# Introduction

CONTROL MODES AND CONTROLLERS
Basic forms of control action or “modes” used in most process control are: two-position or “on-off” control, proportional control, integral or “reset” control, and derivative or “rate” control. The latter three modes are often used in various combinations with each other.

Two-Position (on-off) Controllers
The simplest form of control action is “on-off” control, in which the controller output either energizes or de-energizes some two-state device such as a relay or an open-shut type valve. The two-position controller is used extensively in home heating and cooling systems, refrigerators, hot water tanks, air compressors, and other applications where the cost of more precise control is not justified. Most two-position controllers are reverse-acting, i.e., when the measured variable is above the set-point, the controller turns the manipulated variable OFF, and when the measured variable is below the setpoint, the controller turns the manipulated variable ON. A “deadband” or differential gap exists around the zero error condition to minimize cycling. This is often implemented as a pair of control points: one where the controller will “kick-on” and the other where the controller will “kick-off” as opposed to a single setpoint.

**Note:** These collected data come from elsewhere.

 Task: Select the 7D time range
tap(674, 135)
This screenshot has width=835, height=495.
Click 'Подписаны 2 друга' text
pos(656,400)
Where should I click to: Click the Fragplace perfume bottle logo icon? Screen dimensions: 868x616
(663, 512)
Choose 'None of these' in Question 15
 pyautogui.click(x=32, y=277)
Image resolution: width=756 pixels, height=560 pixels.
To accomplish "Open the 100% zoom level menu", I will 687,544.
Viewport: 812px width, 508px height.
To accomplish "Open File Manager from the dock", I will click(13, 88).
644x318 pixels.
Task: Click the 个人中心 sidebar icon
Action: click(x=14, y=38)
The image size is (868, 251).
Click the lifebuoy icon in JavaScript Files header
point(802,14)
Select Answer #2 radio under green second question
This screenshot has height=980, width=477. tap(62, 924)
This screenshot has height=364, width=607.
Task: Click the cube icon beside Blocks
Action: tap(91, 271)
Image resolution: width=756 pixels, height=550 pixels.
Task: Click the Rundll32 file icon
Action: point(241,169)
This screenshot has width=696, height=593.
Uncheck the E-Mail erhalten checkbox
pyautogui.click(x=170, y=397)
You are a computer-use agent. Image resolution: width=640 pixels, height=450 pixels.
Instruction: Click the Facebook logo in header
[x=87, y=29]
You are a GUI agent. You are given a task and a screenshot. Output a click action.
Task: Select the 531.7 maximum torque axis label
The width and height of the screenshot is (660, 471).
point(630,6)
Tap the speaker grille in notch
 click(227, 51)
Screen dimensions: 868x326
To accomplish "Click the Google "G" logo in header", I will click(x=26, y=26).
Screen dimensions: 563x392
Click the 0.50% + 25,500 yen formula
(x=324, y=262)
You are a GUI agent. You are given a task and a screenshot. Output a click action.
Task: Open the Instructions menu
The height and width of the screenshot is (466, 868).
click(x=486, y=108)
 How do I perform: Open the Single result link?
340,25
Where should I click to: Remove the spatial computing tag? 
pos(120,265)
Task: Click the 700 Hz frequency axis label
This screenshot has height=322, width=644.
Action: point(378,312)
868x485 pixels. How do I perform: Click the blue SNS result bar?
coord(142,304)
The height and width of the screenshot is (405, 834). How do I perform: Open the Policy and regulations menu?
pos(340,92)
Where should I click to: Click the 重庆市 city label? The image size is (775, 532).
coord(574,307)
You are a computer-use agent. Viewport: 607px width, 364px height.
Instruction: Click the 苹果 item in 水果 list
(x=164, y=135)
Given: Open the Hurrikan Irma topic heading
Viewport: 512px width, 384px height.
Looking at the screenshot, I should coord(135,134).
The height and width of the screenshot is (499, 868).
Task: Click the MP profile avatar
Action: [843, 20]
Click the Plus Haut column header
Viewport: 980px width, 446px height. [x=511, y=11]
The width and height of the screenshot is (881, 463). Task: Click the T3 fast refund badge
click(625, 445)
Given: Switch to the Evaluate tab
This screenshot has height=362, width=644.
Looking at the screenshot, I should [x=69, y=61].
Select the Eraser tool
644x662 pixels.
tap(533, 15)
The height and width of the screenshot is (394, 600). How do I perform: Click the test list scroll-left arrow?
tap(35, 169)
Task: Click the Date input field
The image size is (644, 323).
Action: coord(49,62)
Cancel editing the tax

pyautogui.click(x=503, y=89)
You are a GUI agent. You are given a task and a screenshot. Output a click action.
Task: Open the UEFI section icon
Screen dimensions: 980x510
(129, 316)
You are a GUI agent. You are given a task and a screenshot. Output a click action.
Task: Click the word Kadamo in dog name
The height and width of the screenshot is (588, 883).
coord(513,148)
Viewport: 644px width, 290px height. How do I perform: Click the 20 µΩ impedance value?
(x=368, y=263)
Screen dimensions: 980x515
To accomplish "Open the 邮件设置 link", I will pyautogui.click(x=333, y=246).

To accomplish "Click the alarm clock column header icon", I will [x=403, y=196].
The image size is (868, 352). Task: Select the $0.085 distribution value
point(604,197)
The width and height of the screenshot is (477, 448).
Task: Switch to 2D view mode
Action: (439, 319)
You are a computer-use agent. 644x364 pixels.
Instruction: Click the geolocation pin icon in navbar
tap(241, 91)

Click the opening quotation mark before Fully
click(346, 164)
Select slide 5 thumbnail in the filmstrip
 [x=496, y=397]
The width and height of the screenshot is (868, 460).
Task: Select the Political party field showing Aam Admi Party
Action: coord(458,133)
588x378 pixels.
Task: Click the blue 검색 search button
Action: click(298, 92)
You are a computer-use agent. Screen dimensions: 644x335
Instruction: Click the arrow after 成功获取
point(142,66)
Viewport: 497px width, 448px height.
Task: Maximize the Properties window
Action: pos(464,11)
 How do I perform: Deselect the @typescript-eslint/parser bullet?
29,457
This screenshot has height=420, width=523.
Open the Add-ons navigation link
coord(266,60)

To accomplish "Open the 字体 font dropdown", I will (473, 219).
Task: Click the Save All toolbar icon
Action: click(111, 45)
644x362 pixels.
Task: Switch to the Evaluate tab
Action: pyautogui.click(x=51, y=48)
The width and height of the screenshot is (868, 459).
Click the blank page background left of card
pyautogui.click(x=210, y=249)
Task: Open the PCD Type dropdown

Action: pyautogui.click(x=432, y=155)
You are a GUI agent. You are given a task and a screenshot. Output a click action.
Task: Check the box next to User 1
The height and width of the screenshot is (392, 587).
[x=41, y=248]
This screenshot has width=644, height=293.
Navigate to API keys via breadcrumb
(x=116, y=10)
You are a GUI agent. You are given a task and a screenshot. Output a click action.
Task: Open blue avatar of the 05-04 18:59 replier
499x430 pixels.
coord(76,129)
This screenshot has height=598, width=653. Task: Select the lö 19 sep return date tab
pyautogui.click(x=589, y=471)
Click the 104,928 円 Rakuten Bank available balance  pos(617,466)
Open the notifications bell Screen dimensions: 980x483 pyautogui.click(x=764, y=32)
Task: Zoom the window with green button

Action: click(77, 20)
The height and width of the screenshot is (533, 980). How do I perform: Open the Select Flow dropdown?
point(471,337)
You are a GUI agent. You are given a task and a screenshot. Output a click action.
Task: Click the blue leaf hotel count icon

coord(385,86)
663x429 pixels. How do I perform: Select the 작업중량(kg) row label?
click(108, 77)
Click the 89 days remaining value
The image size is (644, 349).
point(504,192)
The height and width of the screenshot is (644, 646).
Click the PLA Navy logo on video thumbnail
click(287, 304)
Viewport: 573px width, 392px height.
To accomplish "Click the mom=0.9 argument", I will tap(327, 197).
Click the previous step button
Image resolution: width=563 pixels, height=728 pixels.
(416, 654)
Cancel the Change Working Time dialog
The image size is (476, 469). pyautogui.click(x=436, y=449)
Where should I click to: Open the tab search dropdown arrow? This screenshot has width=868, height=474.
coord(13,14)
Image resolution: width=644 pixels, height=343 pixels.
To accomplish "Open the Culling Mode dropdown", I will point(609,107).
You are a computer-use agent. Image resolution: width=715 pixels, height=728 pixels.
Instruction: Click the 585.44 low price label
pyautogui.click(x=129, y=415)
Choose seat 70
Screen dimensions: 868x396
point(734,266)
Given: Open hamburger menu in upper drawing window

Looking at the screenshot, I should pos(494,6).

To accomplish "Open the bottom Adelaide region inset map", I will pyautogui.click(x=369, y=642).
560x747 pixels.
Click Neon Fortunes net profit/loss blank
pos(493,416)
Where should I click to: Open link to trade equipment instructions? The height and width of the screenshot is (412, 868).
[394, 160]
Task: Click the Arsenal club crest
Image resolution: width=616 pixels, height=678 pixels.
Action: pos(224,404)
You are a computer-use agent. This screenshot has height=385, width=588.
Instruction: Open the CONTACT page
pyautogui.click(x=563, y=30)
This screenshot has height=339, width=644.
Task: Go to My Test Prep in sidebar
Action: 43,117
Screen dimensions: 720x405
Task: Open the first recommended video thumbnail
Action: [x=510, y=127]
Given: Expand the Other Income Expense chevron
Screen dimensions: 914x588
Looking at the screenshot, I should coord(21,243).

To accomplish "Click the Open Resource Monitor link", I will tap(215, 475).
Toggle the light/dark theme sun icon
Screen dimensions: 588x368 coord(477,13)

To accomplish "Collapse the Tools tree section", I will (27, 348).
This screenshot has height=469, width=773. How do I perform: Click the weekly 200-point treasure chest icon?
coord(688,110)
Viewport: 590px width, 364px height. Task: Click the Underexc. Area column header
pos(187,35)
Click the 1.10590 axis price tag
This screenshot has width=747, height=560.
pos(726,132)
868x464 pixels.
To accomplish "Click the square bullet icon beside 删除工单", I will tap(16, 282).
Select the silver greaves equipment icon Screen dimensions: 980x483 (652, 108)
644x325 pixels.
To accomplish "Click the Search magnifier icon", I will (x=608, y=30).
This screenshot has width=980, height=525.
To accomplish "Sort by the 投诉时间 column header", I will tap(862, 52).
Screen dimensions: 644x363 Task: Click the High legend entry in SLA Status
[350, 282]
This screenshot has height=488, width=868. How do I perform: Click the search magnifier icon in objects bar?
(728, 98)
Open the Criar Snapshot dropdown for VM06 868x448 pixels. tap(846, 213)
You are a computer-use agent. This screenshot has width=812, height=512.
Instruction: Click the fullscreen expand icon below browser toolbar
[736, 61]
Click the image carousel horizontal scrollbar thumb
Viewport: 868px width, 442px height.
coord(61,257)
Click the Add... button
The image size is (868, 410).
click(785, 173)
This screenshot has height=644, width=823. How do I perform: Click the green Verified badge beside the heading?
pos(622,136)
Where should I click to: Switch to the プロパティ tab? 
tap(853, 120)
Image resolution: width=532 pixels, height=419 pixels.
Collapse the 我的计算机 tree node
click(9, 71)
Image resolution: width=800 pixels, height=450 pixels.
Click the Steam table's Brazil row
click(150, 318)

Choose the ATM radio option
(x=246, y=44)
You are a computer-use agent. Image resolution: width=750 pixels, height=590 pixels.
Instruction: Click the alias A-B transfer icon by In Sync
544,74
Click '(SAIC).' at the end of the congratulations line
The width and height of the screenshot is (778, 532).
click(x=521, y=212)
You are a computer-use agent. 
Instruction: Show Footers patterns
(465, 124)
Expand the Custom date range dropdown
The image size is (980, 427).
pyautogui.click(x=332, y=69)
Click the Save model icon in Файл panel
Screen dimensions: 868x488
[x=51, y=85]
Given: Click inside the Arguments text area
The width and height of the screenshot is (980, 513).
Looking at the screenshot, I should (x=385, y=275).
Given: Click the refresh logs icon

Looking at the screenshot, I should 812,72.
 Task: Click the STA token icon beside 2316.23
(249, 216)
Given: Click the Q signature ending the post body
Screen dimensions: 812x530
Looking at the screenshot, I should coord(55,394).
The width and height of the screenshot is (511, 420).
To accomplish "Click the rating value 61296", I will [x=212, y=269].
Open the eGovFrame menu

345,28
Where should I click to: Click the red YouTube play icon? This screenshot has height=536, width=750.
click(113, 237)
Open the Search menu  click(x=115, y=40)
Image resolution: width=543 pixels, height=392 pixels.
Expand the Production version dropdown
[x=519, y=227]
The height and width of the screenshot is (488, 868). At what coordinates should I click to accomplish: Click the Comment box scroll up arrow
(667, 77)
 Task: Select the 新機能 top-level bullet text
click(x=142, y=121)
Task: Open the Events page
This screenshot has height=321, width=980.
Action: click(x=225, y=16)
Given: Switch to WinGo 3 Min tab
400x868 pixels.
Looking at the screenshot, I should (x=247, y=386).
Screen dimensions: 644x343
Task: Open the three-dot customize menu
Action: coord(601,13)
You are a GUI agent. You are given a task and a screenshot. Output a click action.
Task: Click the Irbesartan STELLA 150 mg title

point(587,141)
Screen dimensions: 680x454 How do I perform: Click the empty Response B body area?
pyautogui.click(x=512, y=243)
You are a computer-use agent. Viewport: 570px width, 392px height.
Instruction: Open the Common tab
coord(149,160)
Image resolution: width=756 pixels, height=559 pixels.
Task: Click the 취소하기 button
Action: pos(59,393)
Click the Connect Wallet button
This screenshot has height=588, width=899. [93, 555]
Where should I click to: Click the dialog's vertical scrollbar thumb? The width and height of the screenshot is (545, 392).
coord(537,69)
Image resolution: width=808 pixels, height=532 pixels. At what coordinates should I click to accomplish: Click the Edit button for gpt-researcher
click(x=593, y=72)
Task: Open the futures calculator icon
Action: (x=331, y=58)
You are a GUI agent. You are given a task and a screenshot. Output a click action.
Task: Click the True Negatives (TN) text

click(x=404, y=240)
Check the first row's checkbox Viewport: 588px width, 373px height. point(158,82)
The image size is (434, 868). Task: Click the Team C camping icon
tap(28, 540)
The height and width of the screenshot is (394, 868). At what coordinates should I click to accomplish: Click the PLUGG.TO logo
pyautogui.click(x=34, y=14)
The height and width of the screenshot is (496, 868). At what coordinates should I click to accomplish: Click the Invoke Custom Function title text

Proportional, Integral, and Derivative Control Modes
When the cycling nature of “on-off” control cannot be tolerated, a controller using some combination of the proportional, integral, and derivative modes is normally used. The normally used combinations of these modes are: (P) Proportional only; (PI) Proportional plus integral; (PD) Proportional plus derivative; and (PID) Proportional plus integral plus derivative. Integral mode is rarely used alone since it adds lag to the system without the benefits of proportional mode. Derivative mode is never used alone since its output is zero except when the error signal (PV – SP) is changing.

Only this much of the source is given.